Uma cidade de leitores

Sobre a confraria Reinações

Porto Alegre, 12 de fevereiro, entardecer, sensação térmica 40 graus. Fui ao encontro achando que seria a única maluca interessada em debater “História sem Fim” numa livraria do Bom Fim (Letras & Cia). Não era o caso. O bando de doidos que se encontrou naquele dia chama-se Confraria Reinações e completaram dois anos disso: reunir-se mensalmente na livraria para trocar idéias sobre literatura infanto-juvenil. A cada encontro decide-se qual será o próximo livro a ser compartilhado. Lemos clássicos ou qualquer outro que se mostrar marcante para esse público. Entre os presentes há escritores, professores, editores, artistas, alguns têm seus livros publicados, mas todos estão lá na condição de leitores. A discussão pode atingir todos os níveis, há liberdade para dizer: “gostei”, ou “detestei”, “me irritou e parei de ler”, “pulei partes chatas”, e assim por diante. É isso que faz o encanto dessa reunião, a leveza que permitiu que se continuasse trabalhando até no nosso fevereiro.

Porto Alegre, 23 de abril, Dia Internacional do Livro, outro bando se reúne para atravessar a noite lendo o mesmo calhamaço – no caso “Cem anos de Solidão” – as vozes se alternam, alguns passam, outros ficam até o fim da noite e da obra.

Porto Alegre, primavera de todos os anos, há mais de meio século. Nossa Feira do Livro transforma-se no lugar onde nos encontramos, nos divertimos, discutimos assuntos aleatórios, borboleteamos. Somos uma cidade de leitores. Não sei dizer números, comparar com outras capitais do país e do mundo, é só uma boa impressão.
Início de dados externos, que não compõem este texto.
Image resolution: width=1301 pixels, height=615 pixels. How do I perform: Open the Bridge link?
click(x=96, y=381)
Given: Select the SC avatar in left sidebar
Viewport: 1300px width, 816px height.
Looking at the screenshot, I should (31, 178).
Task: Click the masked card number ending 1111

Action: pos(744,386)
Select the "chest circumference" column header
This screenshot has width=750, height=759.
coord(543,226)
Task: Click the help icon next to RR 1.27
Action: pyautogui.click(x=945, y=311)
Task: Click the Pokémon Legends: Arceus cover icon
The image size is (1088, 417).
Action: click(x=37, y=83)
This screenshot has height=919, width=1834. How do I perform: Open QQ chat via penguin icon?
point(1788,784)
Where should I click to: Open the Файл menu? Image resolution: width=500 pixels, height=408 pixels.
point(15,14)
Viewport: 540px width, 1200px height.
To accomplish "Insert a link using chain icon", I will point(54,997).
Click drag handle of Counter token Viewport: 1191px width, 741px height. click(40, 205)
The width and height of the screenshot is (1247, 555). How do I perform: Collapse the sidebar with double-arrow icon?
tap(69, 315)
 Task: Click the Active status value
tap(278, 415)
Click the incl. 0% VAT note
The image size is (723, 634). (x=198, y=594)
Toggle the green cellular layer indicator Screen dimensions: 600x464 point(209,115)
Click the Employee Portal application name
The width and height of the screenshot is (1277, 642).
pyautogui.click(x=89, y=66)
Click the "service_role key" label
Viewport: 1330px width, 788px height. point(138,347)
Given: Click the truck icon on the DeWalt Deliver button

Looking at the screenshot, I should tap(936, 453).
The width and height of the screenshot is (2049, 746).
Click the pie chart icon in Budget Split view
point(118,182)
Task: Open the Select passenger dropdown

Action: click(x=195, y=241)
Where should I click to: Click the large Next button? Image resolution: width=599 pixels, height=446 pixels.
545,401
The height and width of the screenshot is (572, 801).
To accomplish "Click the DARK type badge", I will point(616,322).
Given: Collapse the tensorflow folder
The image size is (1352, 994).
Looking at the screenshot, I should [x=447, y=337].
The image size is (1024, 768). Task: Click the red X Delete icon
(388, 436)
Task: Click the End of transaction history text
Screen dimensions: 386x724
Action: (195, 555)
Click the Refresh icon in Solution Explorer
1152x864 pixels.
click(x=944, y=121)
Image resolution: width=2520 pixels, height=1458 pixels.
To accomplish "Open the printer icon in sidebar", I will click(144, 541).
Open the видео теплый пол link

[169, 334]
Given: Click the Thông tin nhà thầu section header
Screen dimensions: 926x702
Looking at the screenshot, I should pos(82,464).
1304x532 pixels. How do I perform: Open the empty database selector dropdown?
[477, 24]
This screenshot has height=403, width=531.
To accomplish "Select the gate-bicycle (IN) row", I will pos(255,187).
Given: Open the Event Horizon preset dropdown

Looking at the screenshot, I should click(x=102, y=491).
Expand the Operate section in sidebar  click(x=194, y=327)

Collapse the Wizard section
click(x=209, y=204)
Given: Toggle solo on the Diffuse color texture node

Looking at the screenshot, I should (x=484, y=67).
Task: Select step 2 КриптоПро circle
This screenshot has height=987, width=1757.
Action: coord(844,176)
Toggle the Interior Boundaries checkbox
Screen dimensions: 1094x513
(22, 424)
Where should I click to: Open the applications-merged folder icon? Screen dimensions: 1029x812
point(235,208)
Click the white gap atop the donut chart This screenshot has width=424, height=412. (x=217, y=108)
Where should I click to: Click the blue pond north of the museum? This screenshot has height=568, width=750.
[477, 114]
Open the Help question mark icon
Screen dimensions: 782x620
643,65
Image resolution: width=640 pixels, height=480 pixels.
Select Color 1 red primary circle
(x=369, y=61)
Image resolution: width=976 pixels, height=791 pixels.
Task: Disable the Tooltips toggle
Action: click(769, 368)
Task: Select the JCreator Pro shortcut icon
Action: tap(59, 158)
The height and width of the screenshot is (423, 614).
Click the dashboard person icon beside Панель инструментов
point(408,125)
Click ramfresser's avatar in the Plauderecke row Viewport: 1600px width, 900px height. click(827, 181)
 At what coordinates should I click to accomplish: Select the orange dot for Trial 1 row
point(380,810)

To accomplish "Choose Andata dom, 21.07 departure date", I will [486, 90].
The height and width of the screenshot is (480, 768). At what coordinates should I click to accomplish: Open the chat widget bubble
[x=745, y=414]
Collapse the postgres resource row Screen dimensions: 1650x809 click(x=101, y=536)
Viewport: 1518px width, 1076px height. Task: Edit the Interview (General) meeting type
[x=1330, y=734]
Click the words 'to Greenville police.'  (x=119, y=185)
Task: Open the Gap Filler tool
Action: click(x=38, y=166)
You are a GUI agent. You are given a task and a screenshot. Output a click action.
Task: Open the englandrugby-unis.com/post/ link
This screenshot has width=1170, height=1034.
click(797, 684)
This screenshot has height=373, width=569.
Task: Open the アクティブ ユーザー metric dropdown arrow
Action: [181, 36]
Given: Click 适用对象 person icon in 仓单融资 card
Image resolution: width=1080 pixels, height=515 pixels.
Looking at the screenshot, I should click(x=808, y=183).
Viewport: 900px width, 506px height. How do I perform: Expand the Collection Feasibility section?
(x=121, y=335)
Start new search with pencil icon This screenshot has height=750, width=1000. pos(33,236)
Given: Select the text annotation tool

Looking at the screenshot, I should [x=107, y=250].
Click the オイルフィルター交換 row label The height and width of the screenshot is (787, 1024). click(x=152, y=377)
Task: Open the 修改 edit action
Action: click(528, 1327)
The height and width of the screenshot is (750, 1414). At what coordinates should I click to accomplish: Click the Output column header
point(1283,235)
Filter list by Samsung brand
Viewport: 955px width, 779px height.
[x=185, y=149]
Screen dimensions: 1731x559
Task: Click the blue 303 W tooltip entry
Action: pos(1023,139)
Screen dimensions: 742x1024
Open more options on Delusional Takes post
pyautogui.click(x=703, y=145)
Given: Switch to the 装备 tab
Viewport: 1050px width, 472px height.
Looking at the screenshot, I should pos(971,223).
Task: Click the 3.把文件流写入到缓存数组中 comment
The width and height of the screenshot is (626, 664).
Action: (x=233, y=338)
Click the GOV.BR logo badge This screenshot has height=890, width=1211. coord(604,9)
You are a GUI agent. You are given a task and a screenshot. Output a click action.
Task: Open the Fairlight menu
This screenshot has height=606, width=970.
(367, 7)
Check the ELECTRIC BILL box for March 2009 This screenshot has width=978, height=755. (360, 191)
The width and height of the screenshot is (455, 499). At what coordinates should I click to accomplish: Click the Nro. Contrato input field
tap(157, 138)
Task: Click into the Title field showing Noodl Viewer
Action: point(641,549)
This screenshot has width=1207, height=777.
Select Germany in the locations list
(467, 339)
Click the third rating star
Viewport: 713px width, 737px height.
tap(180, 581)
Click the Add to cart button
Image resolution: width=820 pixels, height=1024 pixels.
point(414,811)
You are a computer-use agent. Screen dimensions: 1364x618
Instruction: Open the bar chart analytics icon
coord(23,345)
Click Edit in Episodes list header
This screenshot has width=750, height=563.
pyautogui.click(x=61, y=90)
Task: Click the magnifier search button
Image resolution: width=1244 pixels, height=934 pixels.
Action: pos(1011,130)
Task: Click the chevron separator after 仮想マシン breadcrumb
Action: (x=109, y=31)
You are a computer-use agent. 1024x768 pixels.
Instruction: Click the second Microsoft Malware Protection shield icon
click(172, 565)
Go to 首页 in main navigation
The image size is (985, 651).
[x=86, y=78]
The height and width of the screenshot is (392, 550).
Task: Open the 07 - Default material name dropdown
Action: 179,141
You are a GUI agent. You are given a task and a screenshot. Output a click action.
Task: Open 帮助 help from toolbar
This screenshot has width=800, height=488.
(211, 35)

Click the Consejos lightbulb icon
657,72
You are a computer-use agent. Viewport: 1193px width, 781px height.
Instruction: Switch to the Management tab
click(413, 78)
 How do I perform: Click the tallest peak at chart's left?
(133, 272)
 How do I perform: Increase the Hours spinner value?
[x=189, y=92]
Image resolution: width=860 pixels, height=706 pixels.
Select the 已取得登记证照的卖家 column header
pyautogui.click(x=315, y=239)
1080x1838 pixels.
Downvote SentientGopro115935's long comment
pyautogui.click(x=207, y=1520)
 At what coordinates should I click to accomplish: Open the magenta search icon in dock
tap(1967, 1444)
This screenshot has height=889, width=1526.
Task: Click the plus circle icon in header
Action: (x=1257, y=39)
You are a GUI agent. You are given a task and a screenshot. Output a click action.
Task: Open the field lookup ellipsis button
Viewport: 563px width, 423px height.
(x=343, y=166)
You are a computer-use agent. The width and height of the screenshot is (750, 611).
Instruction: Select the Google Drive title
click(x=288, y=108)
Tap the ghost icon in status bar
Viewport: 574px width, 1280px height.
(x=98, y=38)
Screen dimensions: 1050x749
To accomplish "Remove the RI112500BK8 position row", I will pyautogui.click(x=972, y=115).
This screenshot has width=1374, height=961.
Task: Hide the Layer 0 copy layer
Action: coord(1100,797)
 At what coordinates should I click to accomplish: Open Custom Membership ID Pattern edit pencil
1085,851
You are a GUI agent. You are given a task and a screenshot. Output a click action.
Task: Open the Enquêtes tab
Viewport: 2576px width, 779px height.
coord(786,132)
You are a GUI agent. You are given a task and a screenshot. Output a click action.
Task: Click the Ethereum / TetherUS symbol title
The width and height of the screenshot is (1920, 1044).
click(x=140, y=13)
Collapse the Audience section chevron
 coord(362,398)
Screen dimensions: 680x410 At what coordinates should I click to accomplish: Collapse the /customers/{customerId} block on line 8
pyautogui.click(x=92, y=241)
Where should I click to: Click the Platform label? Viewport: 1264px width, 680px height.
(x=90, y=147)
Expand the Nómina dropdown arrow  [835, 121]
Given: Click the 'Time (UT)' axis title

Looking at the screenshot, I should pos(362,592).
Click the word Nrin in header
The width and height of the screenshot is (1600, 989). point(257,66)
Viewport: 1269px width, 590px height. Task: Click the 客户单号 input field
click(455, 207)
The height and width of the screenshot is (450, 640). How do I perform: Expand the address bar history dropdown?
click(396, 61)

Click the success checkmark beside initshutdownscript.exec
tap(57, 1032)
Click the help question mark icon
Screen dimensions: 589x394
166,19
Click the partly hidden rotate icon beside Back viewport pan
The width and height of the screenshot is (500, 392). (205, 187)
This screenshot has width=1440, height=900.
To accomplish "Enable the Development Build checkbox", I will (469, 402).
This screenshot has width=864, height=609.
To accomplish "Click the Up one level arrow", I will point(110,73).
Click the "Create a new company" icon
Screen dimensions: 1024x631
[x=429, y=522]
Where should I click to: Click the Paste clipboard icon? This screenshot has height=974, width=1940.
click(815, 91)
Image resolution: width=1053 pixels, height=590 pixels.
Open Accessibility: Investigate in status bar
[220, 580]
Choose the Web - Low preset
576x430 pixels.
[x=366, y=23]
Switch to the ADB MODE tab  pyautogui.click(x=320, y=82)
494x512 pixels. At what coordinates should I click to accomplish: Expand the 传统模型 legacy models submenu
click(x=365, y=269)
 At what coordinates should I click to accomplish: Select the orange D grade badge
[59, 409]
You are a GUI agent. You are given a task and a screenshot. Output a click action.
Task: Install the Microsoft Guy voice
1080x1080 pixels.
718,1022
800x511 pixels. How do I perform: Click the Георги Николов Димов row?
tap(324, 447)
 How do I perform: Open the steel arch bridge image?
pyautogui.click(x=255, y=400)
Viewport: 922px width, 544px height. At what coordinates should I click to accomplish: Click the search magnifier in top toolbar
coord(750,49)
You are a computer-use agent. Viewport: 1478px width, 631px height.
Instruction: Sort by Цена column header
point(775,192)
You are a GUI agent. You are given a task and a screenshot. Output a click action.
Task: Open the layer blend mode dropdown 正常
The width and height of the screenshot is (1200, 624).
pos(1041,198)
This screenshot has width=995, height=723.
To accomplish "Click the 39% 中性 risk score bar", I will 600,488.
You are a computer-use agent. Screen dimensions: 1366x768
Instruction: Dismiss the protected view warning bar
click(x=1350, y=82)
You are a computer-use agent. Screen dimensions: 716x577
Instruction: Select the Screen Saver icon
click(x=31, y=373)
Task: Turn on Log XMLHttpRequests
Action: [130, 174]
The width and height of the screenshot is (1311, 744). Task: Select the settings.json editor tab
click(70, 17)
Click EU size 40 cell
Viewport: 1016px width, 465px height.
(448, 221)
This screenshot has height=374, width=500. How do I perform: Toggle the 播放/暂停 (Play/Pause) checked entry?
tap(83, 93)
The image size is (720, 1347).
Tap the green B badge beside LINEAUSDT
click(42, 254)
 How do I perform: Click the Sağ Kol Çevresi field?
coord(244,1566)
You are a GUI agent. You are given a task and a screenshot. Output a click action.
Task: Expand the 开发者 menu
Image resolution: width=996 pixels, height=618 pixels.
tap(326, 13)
Somos também uma cidade de autores, mas creio que a condição de leitores é decisiva. A experiência da Reinações, na qual adultos lêem livros de criança, especialistas dão-se ao luxo de opinar como amadores, autores posicionam-se como meros leitores, é exemplar disso. A cultura adquirida por cada um de nós consiste na transmissão do acervo de narrativas, sons e imagens da humanidade, que, já disse o psicanalista inglês Winnicott: todos podemos usar se tivermos algum lugar onde colocar o que encontremos. Somos como uma obra aberta, na qual vão se acumulando elementos provenientes do acervo da humanidade. Ser leitores é mostrar que se tem lugar para colocar o que se absorve, para processar a experiência cultural, e isso faz de cada leitor um autor de sua própria história. Nossa cidade cria espaços para que cada vida seja uma leitura dramática dos tantos textos a que tivemos acesso, com os quais vamos proseando pelo tempo que nos toca.